HOW TO COMPLETE THIS TASK: This exercise calls for a copy of every line in the listing below that carries the word "Choose".

STORED DATA:

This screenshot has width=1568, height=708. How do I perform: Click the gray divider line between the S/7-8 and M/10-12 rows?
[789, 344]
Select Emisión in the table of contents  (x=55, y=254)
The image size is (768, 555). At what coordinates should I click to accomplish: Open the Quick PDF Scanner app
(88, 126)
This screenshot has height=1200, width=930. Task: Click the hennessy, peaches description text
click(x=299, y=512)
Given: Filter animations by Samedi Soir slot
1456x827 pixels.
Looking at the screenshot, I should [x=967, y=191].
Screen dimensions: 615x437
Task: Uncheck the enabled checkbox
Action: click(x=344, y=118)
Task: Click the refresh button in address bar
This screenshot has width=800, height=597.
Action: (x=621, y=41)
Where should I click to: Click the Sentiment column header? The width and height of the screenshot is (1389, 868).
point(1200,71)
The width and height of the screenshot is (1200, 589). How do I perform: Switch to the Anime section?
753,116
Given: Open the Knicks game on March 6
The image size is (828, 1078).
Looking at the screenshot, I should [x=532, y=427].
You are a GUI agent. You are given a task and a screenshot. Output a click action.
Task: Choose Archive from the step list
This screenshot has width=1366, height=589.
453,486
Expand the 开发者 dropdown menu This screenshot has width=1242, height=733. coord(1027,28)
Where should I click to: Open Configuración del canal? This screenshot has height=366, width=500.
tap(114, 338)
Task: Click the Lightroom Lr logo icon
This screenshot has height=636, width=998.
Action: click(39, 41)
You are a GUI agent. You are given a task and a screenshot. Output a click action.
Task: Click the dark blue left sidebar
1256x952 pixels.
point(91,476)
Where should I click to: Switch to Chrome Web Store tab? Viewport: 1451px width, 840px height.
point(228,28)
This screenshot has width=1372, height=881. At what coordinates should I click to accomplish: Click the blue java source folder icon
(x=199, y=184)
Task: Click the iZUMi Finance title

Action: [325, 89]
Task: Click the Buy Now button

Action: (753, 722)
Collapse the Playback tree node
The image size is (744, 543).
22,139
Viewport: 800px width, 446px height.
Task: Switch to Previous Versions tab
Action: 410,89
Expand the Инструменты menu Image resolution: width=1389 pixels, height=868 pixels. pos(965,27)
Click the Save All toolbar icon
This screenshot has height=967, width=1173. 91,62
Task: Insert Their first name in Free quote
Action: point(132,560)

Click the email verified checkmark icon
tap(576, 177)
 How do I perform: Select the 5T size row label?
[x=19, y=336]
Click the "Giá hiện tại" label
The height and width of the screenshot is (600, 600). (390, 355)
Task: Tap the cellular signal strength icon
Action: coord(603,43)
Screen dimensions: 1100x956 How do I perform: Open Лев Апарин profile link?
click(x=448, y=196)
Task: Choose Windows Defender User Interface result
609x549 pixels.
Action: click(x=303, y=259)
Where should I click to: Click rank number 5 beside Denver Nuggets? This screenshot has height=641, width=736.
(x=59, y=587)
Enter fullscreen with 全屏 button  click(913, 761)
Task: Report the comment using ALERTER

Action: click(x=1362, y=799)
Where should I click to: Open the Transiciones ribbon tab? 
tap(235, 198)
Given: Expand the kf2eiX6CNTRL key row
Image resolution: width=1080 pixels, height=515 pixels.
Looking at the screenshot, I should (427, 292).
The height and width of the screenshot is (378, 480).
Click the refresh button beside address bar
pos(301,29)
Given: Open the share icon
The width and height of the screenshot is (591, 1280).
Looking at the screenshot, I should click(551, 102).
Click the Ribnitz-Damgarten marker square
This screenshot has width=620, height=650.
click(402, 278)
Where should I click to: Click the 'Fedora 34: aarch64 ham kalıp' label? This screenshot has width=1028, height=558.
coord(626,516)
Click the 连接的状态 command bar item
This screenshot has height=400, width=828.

YOUR SOLUTION:
Task: Choose Archive from the step list
Task: Choose Windows Defender User Interface result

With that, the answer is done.